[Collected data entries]
——

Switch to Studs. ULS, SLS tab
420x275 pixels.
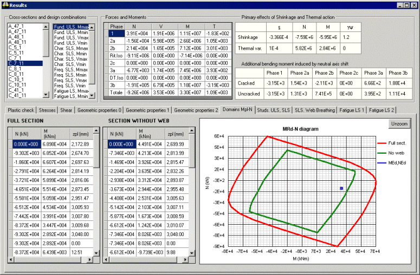tap(274, 110)
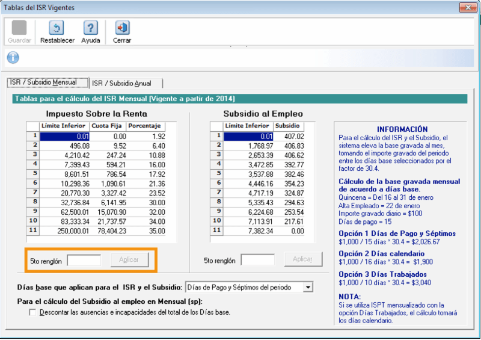Viewport: 481px width, 340px height.
Task: Select row header 11 in Subsidio table
Action: point(217,230)
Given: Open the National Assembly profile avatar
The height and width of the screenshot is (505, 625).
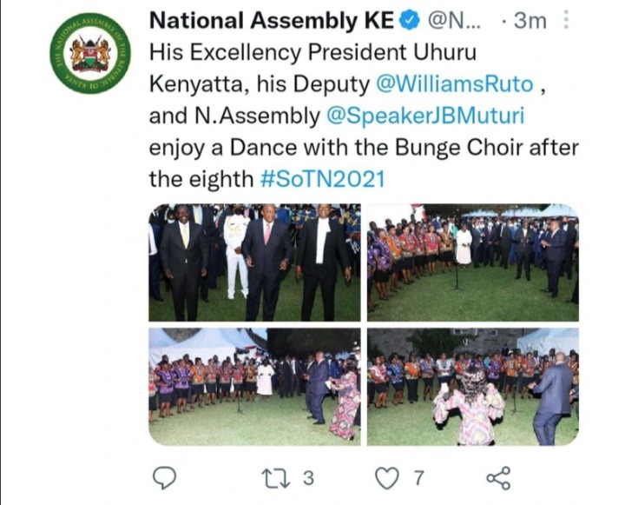Looking at the screenshot, I should (90, 53).
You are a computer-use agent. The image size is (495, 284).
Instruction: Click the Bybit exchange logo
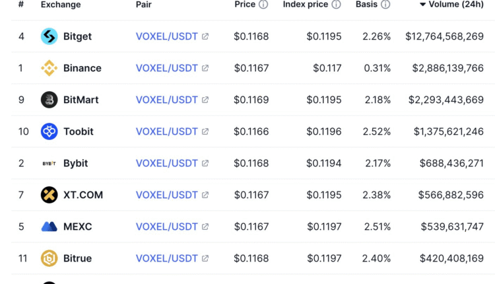[x=50, y=163]
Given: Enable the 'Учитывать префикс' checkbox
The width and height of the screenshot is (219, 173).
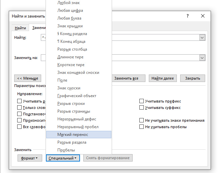Looking at the screenshot, I should (x=142, y=101).
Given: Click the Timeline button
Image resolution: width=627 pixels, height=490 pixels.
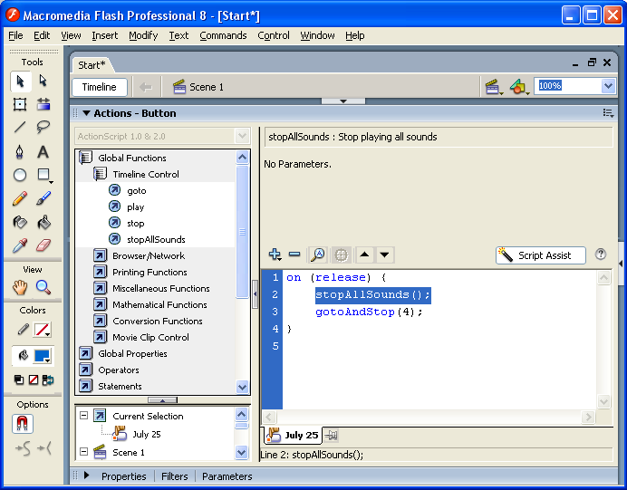Looking at the screenshot, I should [99, 87].
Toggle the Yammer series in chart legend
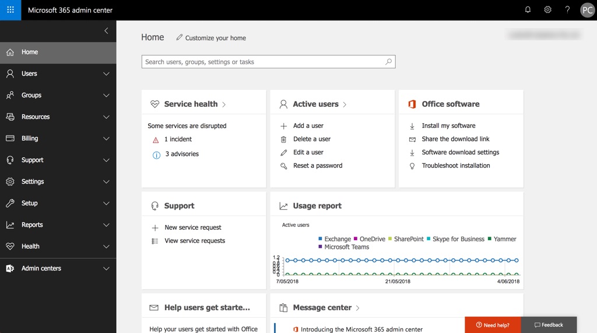 [x=504, y=239]
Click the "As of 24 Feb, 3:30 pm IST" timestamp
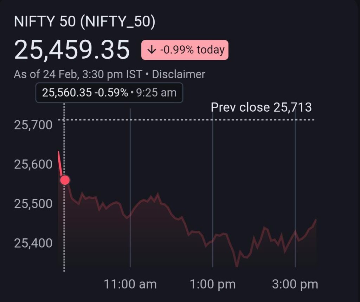 [x=78, y=74]
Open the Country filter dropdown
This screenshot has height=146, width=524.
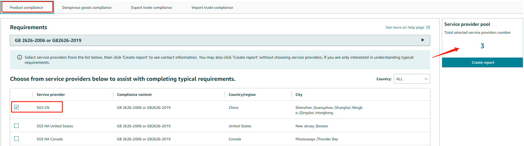point(412,79)
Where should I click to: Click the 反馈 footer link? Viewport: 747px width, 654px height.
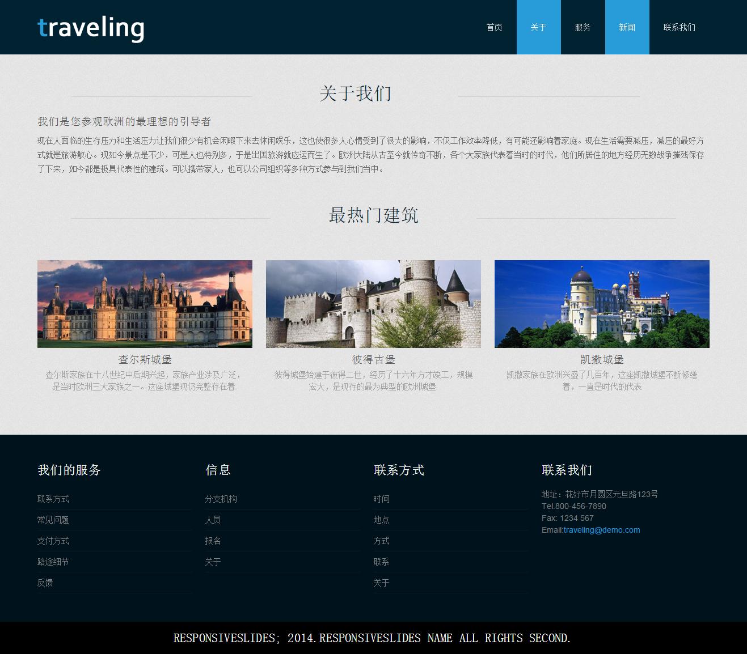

——

=== WORK INSTRUCTIONS ===
Leaving the pictures out, give again word for word each line from the one holding "You are a computer-use" through the end of the records.

=== YOUR SOLUTION ===
You are a computer-use agent. The image size is (495, 284).
Instruction: Click the Bybit exchange logo
[x=50, y=163]
Given: Enable the 'Учитывать префикс' checkbox
The width and height of the screenshot is (219, 173).
Looking at the screenshot, I should (x=142, y=101).
Given: Click the Timeline button
Image resolution: width=627 pixels, height=490 pixels.
Looking at the screenshot, I should [99, 87].
Toggle the Yammer series in chart legend
 [x=504, y=239]
Click the "As of 24 Feb, 3:30 pm IST" timestamp
 [x=78, y=74]
Open the Country filter dropdown
This screenshot has height=146, width=524.
point(412,79)
Where should I click to: Click the 反馈 footer link? Viewport: 747px width, 654px height.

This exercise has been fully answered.